-- Opening Marker --

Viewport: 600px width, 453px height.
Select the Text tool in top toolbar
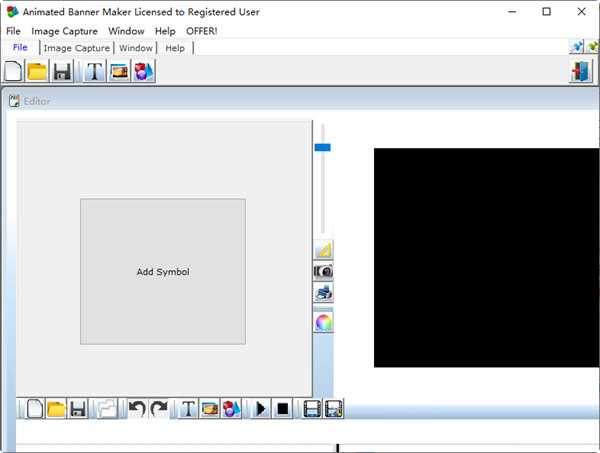pyautogui.click(x=94, y=71)
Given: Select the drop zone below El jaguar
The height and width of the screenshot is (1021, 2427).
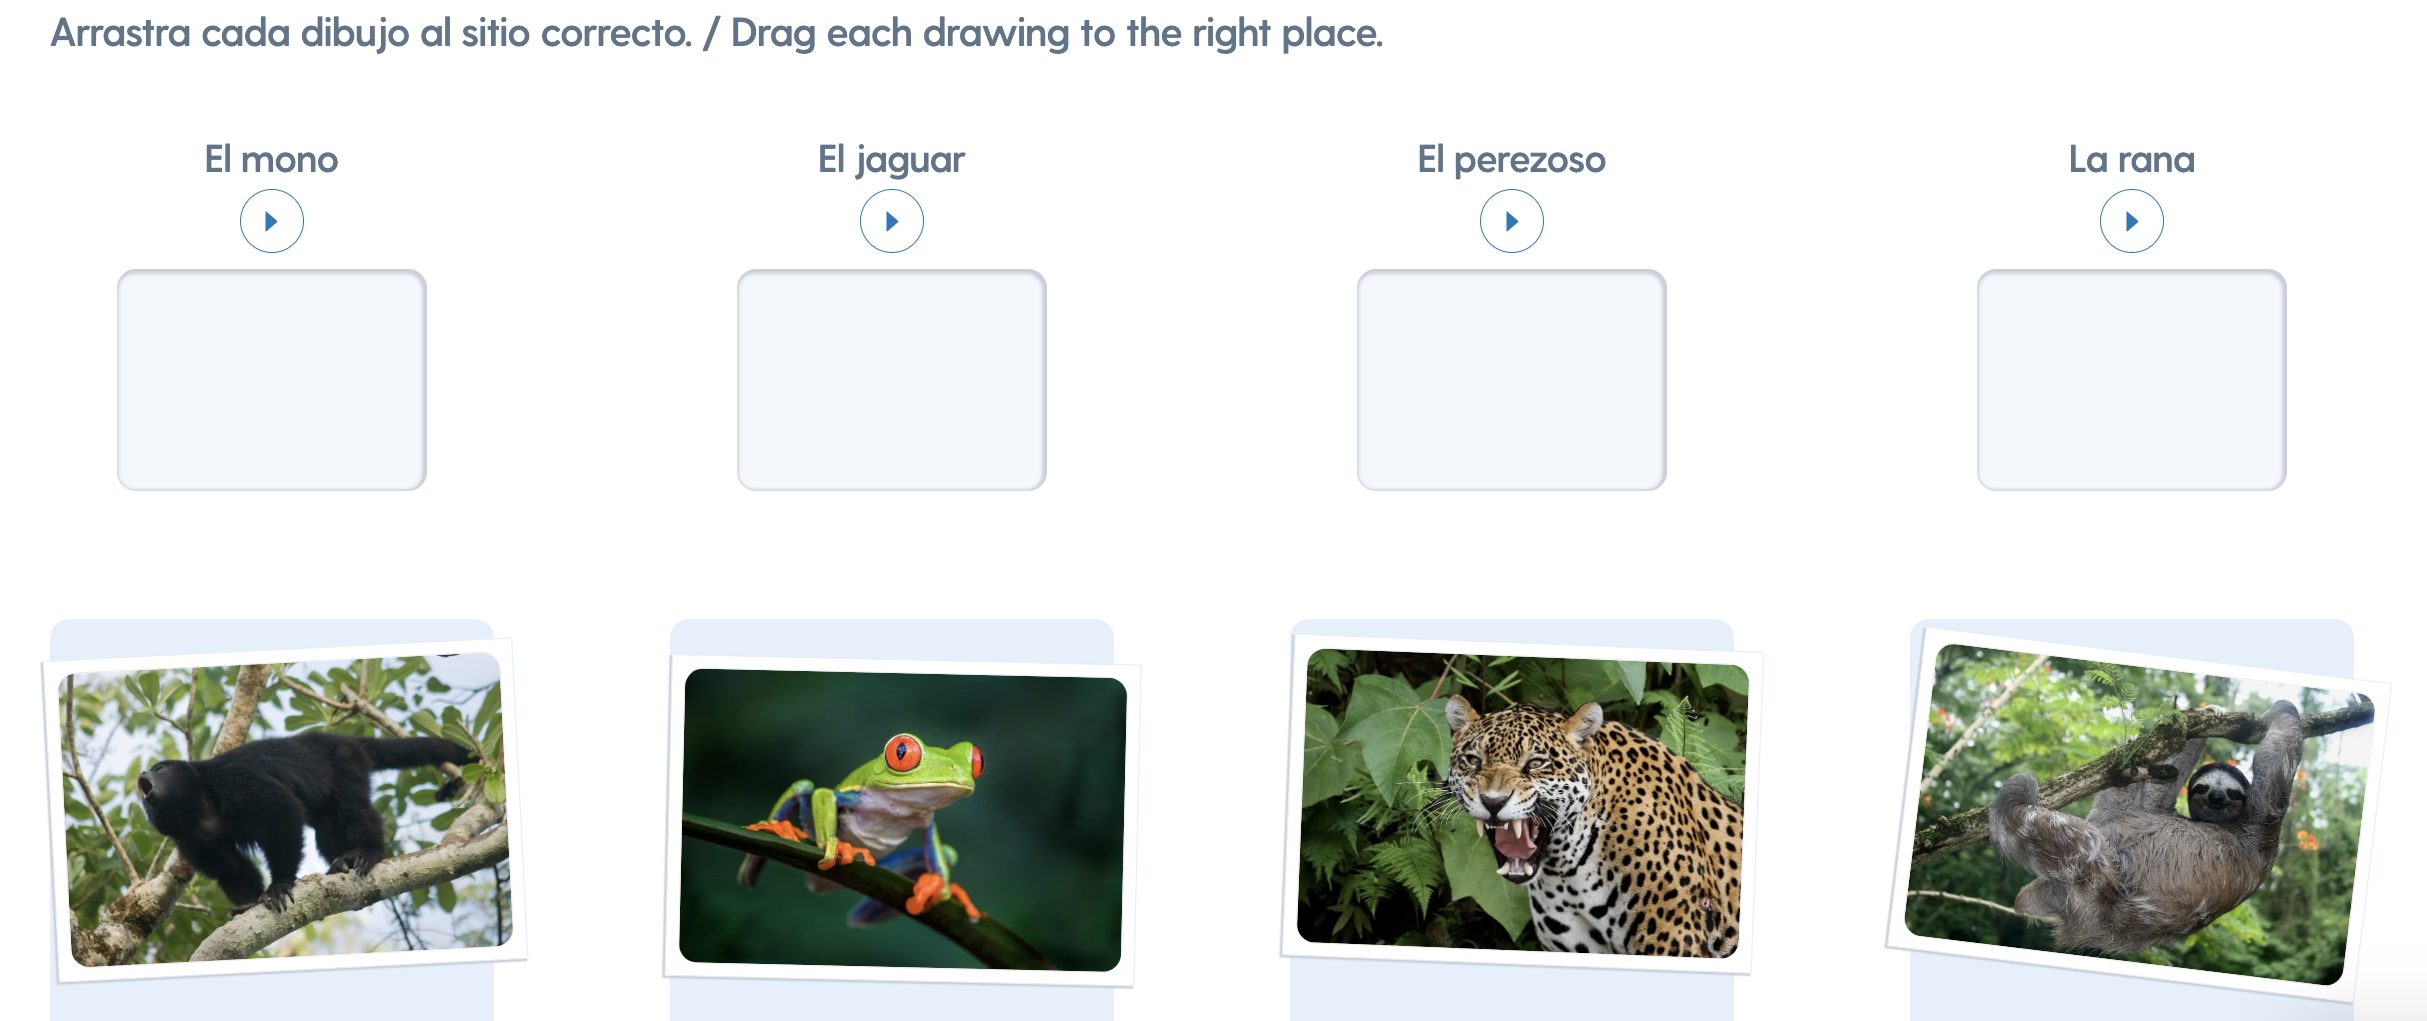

-- Closing Marker --

(What you need to do) Repeat the records above word for word, keeping no pictures in the copy.

(Response to the exercise)
Viewport: 600px width, 453px height.
Select the Text tool in top toolbar
pyautogui.click(x=94, y=71)
Given: Select the drop zone below El jaguar
The height and width of the screenshot is (1021, 2427).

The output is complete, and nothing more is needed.